Esa experiencia es una metáfora de la tendencia actual a ignorar la realidad real, privilegiando la que muestran los televisores. De esa manera, evitamos la posibilidad de dejar vagar nuestra imaginación contemplando las imágenes de la realidad. Hasta los niños están perdiendo la experiencia de mirar las casas cuando viajan en el asiento trasero del automóvil, inventando vidas a quienes las habitan. Ya muchos vehículos incorporan uno o más televisores portátiles en esos asientos, al igual que los taxis, donde no pueden ser apagados por el pasajero, presa cautiva de la publicidad. Quienes forman largas filas en las cajas de los supermercados, ven también amenizada su espera mediante estratégicos televisores. No sólo estamos perdiendo la privacidad en nuestras casas, sino que también se nos obstaculiza la experiencia enriquecedora de sentirnos seres privados en un ámbito público.

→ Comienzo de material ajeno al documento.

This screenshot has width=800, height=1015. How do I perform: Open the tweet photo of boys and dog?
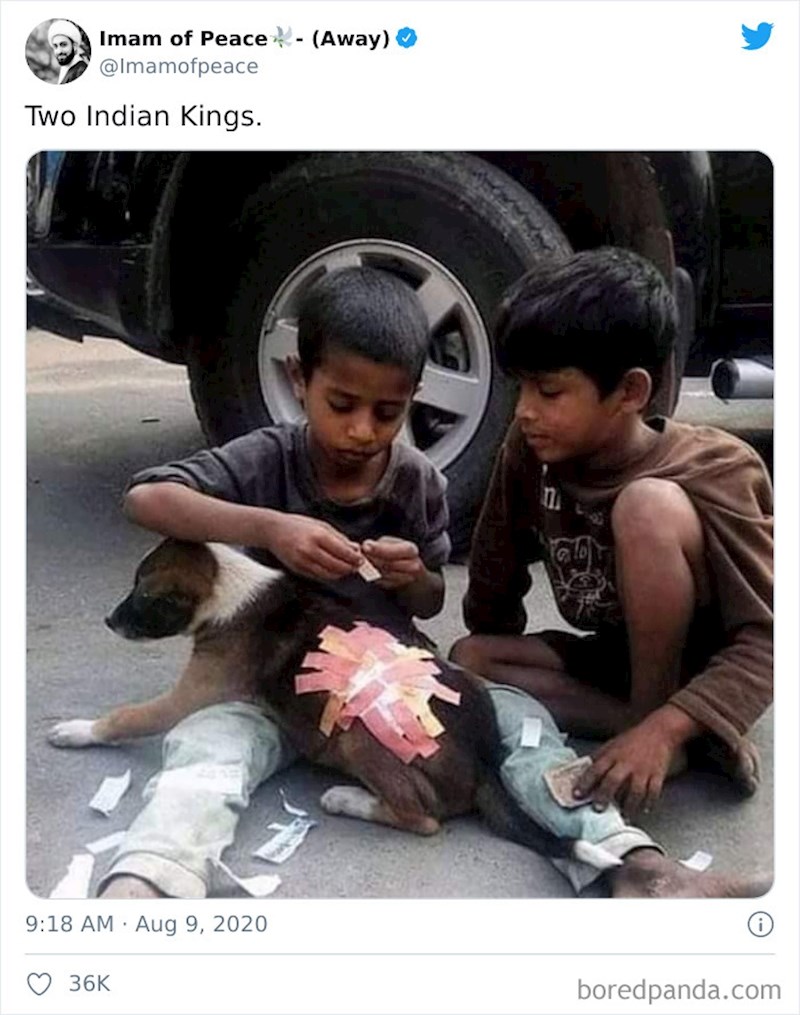tap(400, 524)
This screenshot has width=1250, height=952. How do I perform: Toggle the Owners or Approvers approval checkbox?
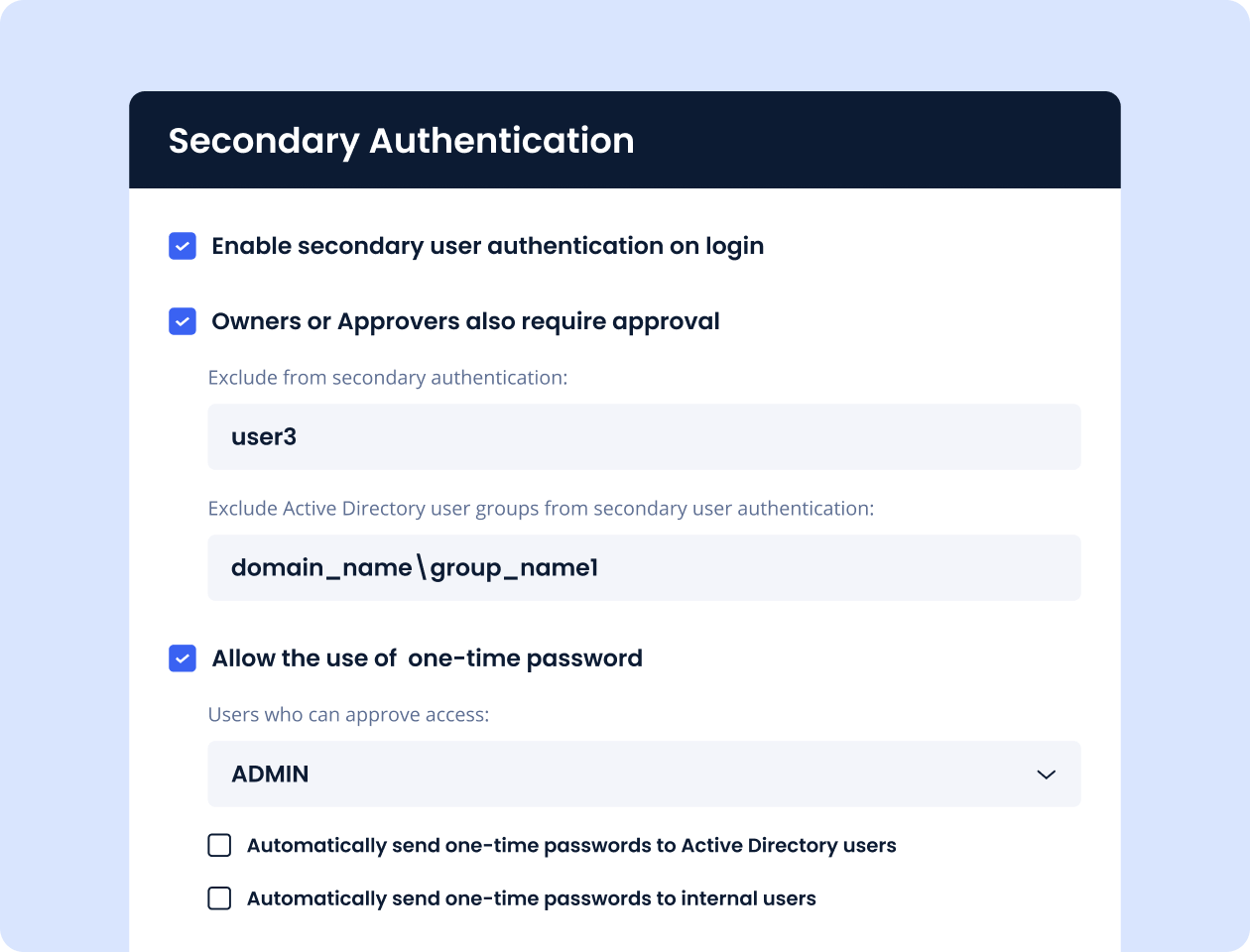click(x=183, y=321)
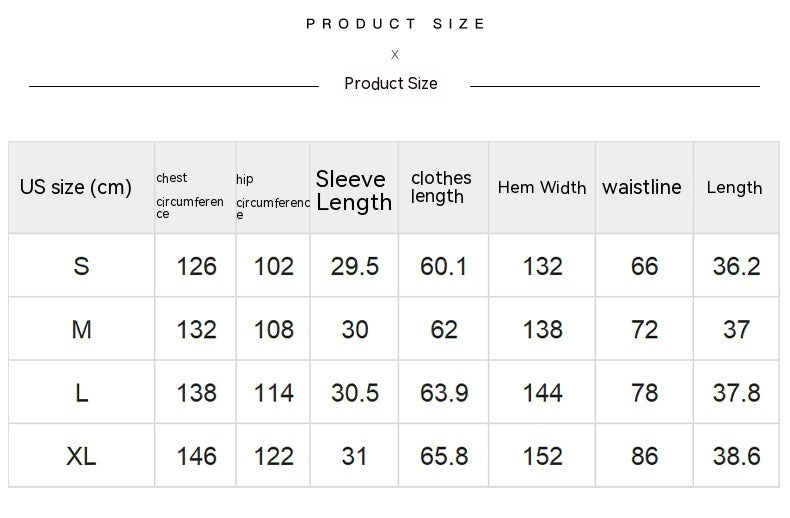Select the size M row label
Image resolution: width=790 pixels, height=518 pixels.
click(81, 329)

Es que vivimos atemorizados por la posibilidad de quedar aislados, de no compartir el mundo común, que parece circunscripto al que reflejan las pantallas. El joven autor estadounidense Jonathan Franzen, en su reciente libro de ensayos Cómo estar solo, señala el peligro de marginación que acecha a quien se niega a participar en los que denomina "rituales de la cultura de masas", como ver televisión o leer revistas de actualidad. Dice Franzen: "Sin embargo, hay que saber estar solo. Muchas veces apago la televisión porque, paradójicamente, en lugar de incorporarme, me hace sentir solo. En cambio, si leo un buen libro me siento acompañado, cerca de otra gente que siente y ve el mundo de manera parecida a mí". El hecho de que la literatura esté amenazada por la cultura de masas, lo lleva a plantearse si verdaderamente nuestra vida es, en realidad, nuestra. Sostiene que de lo que se trata es de ser individuos con una identidad y con una historia propia, personal y no producida desde fuera. De allí que, dice, la literatura desempeñe como una función primordial en el conjunto cada vez más restringido de opciones de las que disponemos para construirnos como personas. Nos permite intentar no ser masa, sino individuos poseedores de una historia verdadera, auténtica, decidida por nosotros mismos. Es que mediante la reflexión, el contacto directo con otras realidades humanas y del mundo, es posible resistirse a la manipulación por parte de sistemas basados en el estímulo de la pasividad –que en general sólo se interrumpe para poder consumir– y que adormecen la capacidad de juicio, adocenan el gusto e intentan homogeneizar las ideas. La espontaneidad, la capacidad de comprender a los demás, de profundizar razones mediante el diálogo, pueden terminar por convertirse en lujos aristocráticos en una sociedad burocratizada que avanza hacia un modelo que preserva el diálogo para pocos, reservando para el resto sólo un voraz consumo de entretenimiento. Por eso, deberíamos intentar mirar más a nuestro alrededor, intercambiar ideas con quienes nos rodean. De lo que se trata, en suma, es de abrir las ventanas.